Using volatile is often quoted as a solution, but this is not quite true. It will often mask a problem as volatile will always make code slower. If your only use is as shown, then volatile will probably work.

It is probably better with a single reader and single write to use memory barriers. This would be your code then,

Mainline:

volatile int *p = &flag;
while (*p == false);   /* You must use volatile if you poll */
flag = false;
asm volatile ("" : : : "memory"); /* gcc barrier */

isr:

/* do something */
flag=true
asm volatile ("" : : : "memory"); /* gcc barrier */

Here, the barrier just forces the compiler to do the ARM str instruction at that point. The optimizer will not move any code before or after. You can also use swp or ldrex and strex depending on your ARM CPU. As well, ring buffers are often used with ISR and mainlines as they don't need any special CPU support; only the compiler memory barrier.

See the lock-free and specifically search lock-free and arm.

Edit: For additions,

Is there a way I won't miss interrupt at all ?

This is dependent on the interrupt source. If it is a timer and you know the timer source can never be faster than XX instructions and no other interrupts are active in the system, then your current code will work. However, if the interrupt is from an external source like an Ethernet controller, a non-debounced keypad, etc. It is possible for multiple interrupts to come quickly. Some times new interrupts even happen during the interrupt handler. Depending on the ISR source, there are different solutions. A ring buffer is commonly used to queue work items from the ISR for the main line. For a UART, the ring might contain actual character data. It could be a list of pointer, etc. It is difficult to synchronize the ISR from the mainline when the communication becomes more complex; So I believe the answer depends on the interrupt source. This is why every OS has so many primitives and infra-structure for this issue.

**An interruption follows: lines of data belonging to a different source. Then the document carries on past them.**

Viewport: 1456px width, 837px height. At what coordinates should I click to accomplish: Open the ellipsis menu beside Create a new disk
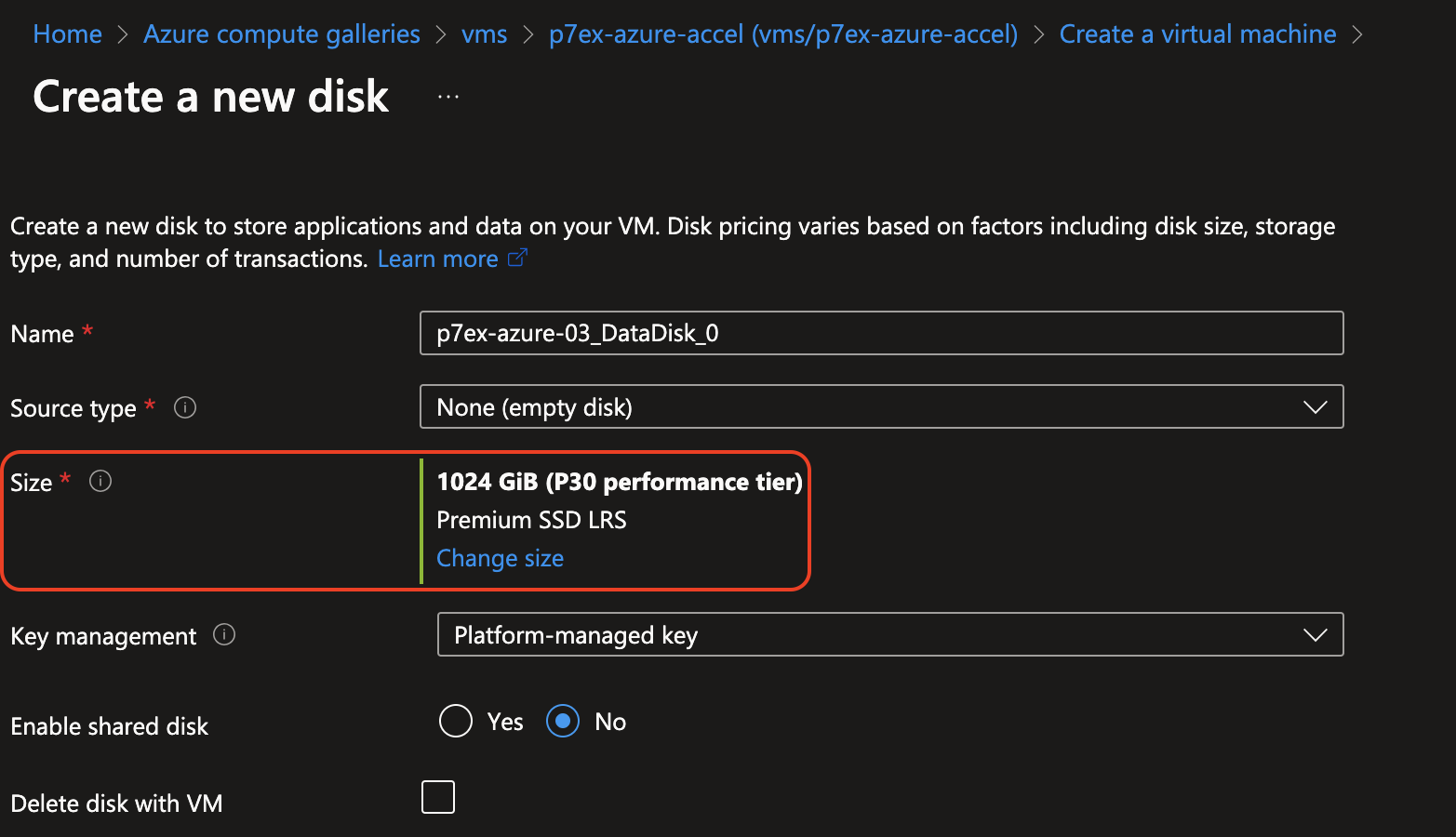coord(448,97)
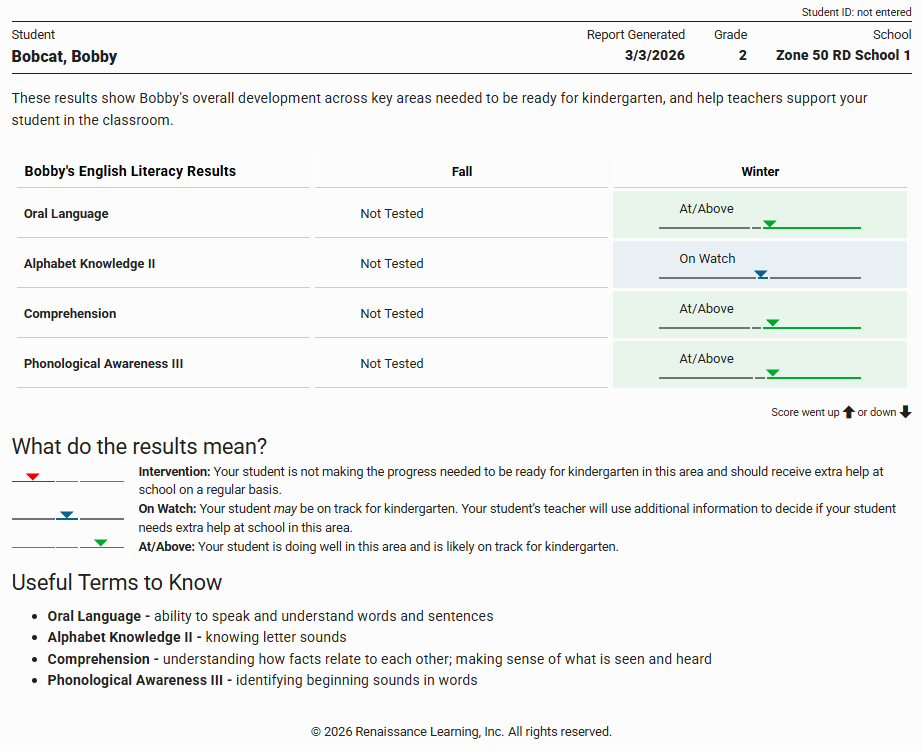Click the On Watch label for Alphabet Knowledge II
The width and height of the screenshot is (922, 751).
(707, 259)
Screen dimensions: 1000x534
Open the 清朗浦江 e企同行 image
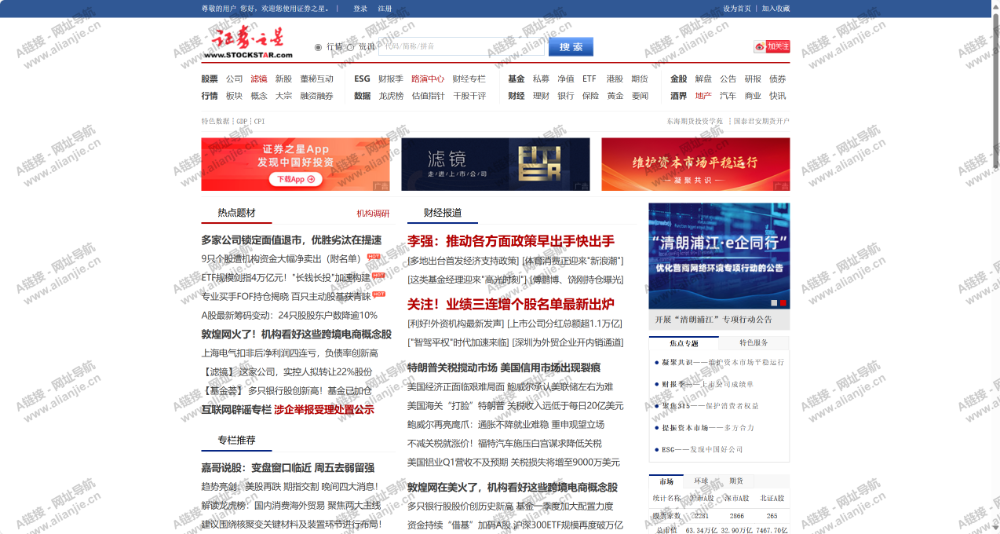718,255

How the memory barriers solve the issue, does it have effect when the code runs on single cpu ?

Memory barriers don't completely solve the missed interrupt issue; just like volatile doesn't. They just make the window much smaller. They force the compiler to schedule a load or store earlier. For example the main line loop,

  1: ldr r0, [r1]
     cmp r0, #0    ; xxx
     bne 1b        ; xxx
     mov r0,#1     ; xxx
     str r0, [r1]

If a 2nd interrupt happens during the xxx lines, then your flag should be set twice and you missed one interrupt. The barriers just make sure the compiler places the ldr and str close together.

What is the expected behavior when using barriers between different contexts?

The compiler memory barrier I show just makes the compiler do stuff sooner. It has no effect between contexts. There are different barriers; but mostly they are for multi-CPU designs.

Can a sleep in the while loop can solve problems of syncs?

Not really, this is just a more efficient use. The ARM WFI instruction can temporarily stop the CPU and this will save power. That is normally what sleep() does on the ARM. I think you need to change the communication between the ISR and the mainline, if this is an issue. That depends on the ISR source.